World Book Day, which is coming up this Thursday 7 March, was designated by UNESCO as a worldwide celebration of books and reading, and is observed in over one hundred countries globally.
Which is all very commendable but… It can feel like a mixed blessing for parents. I don’t know about other countries, but the usual approach here is for schools to invite children to “come dressed as your favourite book character”. This presents something of an annual headache; one that increases as your offspring grow older.
It was easier when mine were smaller – the usual literary suspects came into play, Cat-in-the-Hat, Alice in Wonderland (by way of Disney…), Pippi Långstrump, Charlie before he won the Chocolate Factory… Or, in a time-pressed panic, there was always that witch costume they wore for Halloween (Winnie the Witch? Roald Dahl’s The Witches?), even a generic “Princess” (of somewhere).
As they get older though, they get more picky:
– I know, the Matilda costume you wore at Brownies.
– No, everyone has seen me in that, and it’s loads too babyish anyhow.
– Your Hermione costume then, the one that cost a fortune for the Gryffindor robe?
– I’ve gone off the books. And there will be millions of Hermiones. Anyway, I wore that for Harry Potter Day…
– Okay, the Princess Leia one that—Ah no, that’s a film. (Though I swear, a lot of the costumes are inspired by the movie versions of the books in any case).
Finally agreed: black leggings, black turtle neck, boots and (faux) leather jacket, a braid to the side, plus the purchase of a cheap toy bow and arrow and a Mockingjay badge courtesy of Mister Bezos’s Emporium of Curiosities and Items You Didn’t Know you Needed, and tah-dah: Katniss Everdeen from The Hunger Games.
– But I haven’t read it Mum. It says ‘favourite character’!
– Okay shush, never mind—we’ll watch the film over the weekend…
So who would I be if adults dressed up for World Book Day?

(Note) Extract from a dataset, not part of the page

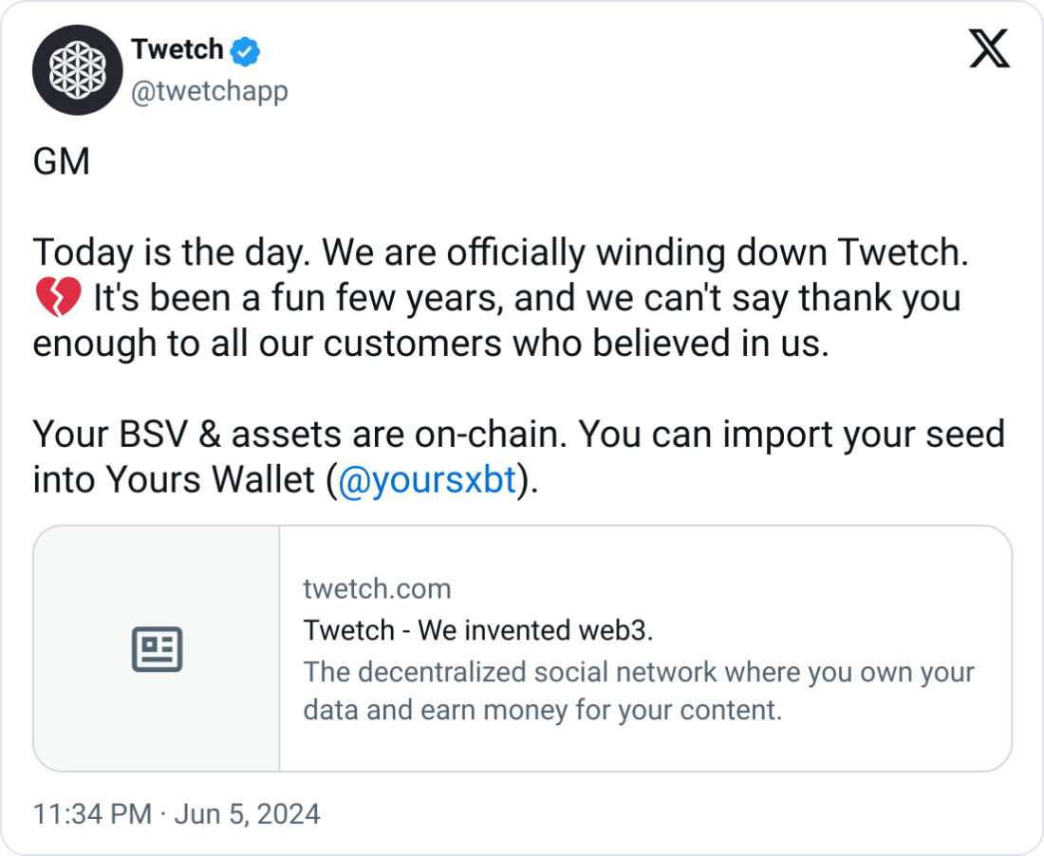This screenshot has width=1044, height=856.
Task: Click the broken heart emoji
Action: pos(58,298)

Well, I doubt I’d make the grade as one of the ‘good’ parents found in literature – the angelic Marmee in Little Women, for instance, the morally upright Ma & Pa Ingalls, or the firm-but-fair Weasleys in the above-mentioned Harry Potter series… But never mind: I expect I would take the opportunity to leave my ‘parent persona’ behind for a day in any case.
It’s a challenge to pick a favourite literary character one would choose to become on a permanent basis – because even the most gifted, intelligent, beautiful, adventurous (etc.) of them have complexities, issues, and challenges to overcome – in their backgrounds or in their foretold futures. And some of them live in historical periods one would not wish to swap with – not as a woman, at least.
But just for a short while? Perhaps I would take on the forthright passion of Jo March, the self-possession and quiet dignity of Jane Eyre maybe, or the wit and gusto of Moll Flanders. More contemporary, the literary gifted and (ultimately) independent Lenù in Elena Ferrante’s My Brilliant Friend? Or maybe I should take the opportunity to be a man for a few hours?
In the meantime, which literary character would you be for a day?